Sayfalar

Perşembe, Ağustos 26, 2021

Anlatmayı Unutuyoruz

Bazen aşırı gururlu davrandığımız anlar olmuyor değil. Öyle anlarda susuyoruz. Kelimeler dilimizden bir dökülse, yeterli, anlamlı bir cümle kurulmayacakmış gibi geliyor. Anlatmayı tercih etmiyoruz hiç, ya da unutuyoruz anlatmayı. 

Susarak anlaşılmayı bekliyoruz. Sanki suskunluk bütün anlamları yutmuş gibi davranıyoruz. Gururuna mı yeniliyor insan ya da, kırılıyor mu en derinden? Belki de her şeyi anlatsa, istediği o anlamı göremeyeceğinden mi susuyor?  Zamanın akıp gittiğinden, o anın bir daha yakalanmayacağından habersiziz. 

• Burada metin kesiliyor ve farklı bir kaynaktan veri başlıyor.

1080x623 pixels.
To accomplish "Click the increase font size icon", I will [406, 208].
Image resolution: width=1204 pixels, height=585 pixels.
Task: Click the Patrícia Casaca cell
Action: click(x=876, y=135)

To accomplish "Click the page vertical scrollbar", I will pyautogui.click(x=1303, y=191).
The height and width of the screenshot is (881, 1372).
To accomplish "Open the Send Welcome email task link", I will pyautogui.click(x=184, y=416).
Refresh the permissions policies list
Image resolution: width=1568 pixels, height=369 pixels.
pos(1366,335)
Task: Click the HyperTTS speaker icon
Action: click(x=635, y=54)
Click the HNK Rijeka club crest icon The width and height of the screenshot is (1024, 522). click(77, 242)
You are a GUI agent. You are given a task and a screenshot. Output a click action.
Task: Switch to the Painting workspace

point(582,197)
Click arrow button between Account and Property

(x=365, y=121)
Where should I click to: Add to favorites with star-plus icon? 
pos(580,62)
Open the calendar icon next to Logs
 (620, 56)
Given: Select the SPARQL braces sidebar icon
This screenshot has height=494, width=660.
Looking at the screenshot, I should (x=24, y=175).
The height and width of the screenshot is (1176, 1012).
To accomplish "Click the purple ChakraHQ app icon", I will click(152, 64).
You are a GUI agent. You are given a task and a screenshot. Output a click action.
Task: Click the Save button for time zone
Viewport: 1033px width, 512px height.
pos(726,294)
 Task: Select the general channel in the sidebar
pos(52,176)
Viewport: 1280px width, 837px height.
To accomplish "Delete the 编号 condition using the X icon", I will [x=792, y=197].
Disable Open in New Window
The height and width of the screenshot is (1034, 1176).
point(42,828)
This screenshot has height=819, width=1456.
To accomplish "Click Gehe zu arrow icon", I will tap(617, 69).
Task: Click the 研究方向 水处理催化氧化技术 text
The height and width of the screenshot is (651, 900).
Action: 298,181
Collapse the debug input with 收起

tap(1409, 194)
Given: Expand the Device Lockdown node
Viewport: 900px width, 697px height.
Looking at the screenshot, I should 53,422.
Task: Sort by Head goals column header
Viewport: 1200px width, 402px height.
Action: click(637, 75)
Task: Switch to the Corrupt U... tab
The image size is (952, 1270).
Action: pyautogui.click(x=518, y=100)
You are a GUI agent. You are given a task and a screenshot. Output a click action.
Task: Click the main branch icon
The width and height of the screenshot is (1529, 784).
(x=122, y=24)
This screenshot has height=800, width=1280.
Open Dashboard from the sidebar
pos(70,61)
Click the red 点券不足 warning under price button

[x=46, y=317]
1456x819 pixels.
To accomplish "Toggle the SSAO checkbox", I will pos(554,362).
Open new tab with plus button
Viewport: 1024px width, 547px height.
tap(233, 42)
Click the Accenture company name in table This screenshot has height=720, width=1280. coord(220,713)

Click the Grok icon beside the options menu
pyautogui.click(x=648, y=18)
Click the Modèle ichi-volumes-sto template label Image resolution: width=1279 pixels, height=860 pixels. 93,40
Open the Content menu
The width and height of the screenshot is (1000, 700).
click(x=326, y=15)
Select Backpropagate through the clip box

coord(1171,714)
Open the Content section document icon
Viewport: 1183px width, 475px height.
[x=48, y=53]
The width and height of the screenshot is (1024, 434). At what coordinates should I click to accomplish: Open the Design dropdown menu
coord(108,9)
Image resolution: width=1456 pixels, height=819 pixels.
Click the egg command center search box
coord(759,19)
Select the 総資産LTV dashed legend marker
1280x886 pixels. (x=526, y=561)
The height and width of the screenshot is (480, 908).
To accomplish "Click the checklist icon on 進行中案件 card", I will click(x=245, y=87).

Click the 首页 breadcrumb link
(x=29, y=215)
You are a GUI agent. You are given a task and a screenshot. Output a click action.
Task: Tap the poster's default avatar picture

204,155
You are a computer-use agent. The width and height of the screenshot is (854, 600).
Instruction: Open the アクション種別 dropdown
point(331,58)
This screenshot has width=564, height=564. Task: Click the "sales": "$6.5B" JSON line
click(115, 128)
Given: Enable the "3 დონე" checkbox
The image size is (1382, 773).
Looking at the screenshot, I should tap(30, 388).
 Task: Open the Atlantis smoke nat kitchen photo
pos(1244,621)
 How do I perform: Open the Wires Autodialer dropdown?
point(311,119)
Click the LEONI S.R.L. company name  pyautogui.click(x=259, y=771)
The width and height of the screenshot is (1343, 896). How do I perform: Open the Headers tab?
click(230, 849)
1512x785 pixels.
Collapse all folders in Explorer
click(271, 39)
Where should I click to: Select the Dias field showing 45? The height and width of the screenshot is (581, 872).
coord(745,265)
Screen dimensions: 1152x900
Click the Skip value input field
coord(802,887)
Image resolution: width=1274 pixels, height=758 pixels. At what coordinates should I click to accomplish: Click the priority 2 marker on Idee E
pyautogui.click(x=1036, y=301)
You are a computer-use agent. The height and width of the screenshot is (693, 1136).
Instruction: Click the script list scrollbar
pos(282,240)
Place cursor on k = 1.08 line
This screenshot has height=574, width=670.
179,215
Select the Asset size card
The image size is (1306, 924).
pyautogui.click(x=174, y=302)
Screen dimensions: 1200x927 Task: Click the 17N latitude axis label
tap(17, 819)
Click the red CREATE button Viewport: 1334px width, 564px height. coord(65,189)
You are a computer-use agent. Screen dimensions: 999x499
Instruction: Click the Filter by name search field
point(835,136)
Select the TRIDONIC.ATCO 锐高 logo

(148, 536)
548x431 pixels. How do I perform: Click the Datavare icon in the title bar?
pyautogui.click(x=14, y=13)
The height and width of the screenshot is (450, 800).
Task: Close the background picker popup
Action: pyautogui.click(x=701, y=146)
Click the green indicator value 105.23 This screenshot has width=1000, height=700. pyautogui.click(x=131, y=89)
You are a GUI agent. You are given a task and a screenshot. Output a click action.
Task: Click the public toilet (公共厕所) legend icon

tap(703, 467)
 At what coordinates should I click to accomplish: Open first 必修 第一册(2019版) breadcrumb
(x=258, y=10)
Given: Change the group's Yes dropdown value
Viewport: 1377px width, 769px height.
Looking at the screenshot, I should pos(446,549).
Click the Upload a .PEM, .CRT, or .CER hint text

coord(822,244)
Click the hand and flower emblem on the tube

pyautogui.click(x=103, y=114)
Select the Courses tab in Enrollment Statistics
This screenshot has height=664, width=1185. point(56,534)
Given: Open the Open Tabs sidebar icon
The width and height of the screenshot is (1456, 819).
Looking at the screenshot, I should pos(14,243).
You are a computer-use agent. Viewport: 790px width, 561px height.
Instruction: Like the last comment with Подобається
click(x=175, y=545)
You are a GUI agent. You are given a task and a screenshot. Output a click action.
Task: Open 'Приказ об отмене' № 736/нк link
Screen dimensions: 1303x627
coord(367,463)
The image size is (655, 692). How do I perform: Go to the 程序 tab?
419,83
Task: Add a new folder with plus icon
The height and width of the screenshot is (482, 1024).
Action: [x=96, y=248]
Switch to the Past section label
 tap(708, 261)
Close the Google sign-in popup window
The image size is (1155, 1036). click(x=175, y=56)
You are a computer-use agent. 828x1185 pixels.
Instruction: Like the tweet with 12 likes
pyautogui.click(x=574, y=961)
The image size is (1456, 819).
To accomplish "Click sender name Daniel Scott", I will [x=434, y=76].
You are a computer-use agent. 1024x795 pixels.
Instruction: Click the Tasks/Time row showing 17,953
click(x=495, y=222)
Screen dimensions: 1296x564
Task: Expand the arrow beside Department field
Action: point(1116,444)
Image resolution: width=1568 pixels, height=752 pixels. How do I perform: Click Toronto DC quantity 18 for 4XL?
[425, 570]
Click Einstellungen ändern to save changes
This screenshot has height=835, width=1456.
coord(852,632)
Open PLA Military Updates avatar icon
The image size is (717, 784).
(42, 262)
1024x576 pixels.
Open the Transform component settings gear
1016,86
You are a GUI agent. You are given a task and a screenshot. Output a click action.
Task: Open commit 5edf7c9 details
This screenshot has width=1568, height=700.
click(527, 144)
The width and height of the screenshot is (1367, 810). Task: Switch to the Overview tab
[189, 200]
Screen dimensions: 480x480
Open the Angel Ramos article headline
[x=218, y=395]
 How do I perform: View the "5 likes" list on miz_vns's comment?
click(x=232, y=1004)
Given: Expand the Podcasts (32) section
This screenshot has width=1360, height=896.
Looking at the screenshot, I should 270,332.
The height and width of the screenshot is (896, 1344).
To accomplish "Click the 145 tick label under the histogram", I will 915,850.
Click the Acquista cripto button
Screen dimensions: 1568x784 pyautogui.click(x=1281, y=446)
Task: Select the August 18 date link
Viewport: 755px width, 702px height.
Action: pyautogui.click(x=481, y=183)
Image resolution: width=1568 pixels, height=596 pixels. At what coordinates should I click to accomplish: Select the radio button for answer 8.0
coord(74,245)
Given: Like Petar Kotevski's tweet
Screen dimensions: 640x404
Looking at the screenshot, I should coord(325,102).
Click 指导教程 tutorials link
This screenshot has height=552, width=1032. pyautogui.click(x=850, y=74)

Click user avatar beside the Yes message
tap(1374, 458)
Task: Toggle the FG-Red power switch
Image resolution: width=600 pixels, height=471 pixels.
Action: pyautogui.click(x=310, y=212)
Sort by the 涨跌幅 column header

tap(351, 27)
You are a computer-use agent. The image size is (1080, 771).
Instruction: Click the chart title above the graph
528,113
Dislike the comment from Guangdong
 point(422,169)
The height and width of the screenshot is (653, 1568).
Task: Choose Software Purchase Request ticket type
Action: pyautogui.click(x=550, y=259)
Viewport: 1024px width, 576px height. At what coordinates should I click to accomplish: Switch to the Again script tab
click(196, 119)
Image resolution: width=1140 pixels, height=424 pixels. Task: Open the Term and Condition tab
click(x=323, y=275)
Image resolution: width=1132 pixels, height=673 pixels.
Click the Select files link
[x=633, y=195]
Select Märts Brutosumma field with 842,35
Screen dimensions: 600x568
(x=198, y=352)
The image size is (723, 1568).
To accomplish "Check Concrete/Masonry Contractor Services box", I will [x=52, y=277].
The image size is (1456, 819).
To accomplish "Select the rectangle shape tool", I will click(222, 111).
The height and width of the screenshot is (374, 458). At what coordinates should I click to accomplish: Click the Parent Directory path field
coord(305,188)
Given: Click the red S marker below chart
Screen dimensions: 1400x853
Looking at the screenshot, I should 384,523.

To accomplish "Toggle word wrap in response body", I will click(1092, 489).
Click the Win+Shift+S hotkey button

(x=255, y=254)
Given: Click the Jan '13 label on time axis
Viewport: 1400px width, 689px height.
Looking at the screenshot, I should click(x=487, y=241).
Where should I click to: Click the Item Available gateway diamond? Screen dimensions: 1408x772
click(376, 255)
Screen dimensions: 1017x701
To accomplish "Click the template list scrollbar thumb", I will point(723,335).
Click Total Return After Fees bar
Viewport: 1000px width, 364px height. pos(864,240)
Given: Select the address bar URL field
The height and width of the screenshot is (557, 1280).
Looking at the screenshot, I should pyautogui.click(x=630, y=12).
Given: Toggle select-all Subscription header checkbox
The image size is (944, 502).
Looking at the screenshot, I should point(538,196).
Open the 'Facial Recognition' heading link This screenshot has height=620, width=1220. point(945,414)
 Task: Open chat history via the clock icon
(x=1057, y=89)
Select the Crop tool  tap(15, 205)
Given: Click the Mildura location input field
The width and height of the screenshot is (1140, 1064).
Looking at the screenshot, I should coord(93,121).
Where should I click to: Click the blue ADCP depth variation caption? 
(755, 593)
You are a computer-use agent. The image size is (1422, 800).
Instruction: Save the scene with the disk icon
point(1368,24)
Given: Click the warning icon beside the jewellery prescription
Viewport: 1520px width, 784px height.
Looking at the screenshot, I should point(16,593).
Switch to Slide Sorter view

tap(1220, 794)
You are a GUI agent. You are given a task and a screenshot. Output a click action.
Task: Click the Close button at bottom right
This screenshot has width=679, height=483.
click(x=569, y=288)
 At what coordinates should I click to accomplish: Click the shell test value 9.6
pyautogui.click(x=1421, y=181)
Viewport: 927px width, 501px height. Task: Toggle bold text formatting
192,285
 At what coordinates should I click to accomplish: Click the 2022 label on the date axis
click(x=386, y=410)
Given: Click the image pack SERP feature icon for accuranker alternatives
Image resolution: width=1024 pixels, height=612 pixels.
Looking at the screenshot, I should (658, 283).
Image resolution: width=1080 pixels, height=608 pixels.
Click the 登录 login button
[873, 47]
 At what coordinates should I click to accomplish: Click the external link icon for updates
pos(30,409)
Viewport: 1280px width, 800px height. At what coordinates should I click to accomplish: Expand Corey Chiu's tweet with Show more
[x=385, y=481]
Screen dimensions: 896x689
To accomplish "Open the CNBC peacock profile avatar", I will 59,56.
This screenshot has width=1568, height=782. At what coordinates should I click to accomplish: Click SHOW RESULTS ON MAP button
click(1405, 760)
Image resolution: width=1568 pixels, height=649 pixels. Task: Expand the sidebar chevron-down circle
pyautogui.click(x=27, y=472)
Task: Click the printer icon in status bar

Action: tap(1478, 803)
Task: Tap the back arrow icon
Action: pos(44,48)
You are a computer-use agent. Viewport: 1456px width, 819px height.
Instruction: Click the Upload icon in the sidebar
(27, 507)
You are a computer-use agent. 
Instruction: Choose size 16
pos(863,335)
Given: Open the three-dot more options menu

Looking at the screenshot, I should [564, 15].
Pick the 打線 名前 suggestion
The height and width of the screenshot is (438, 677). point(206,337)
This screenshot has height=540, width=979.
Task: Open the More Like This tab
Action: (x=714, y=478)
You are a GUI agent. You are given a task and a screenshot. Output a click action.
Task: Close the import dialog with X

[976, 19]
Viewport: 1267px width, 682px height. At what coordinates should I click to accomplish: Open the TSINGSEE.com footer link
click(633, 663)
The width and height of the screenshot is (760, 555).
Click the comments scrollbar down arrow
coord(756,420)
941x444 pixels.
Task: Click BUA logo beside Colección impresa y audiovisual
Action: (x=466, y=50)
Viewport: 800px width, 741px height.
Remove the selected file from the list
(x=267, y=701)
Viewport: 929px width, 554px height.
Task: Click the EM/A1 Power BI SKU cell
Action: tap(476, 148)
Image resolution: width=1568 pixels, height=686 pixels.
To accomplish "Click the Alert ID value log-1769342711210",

Kafamızda kurduğumuz bütün diyaloglar yaşanmadan unutulup gidiyor. Kendimizi kendimize savunurken, yenilgiyle karışık çaresiziz. Anlatmıyoruz hiç, anlatamıyoruz belki de. Belki de anlatmaya hazır değiliz ama belki de en geçerli neden, anlatmamıza bizim değil, karşımızdakinin hazır olmamasıdır. Dinlemeyi bilirken, suskunluğumuzla konuşur olmuşuz. Bir noktadan sonra dökülmeyi de beceremiyoruz. 

Belki de bu kadar hesaplı, bu kadar düzenli olmamalı her şey ve an, ana bırakılarak yaşanmalı... Planlamadan, düşünmeden, sadece hislerle, bırak ne olursa olsun diyerek yaşanmalı belki de.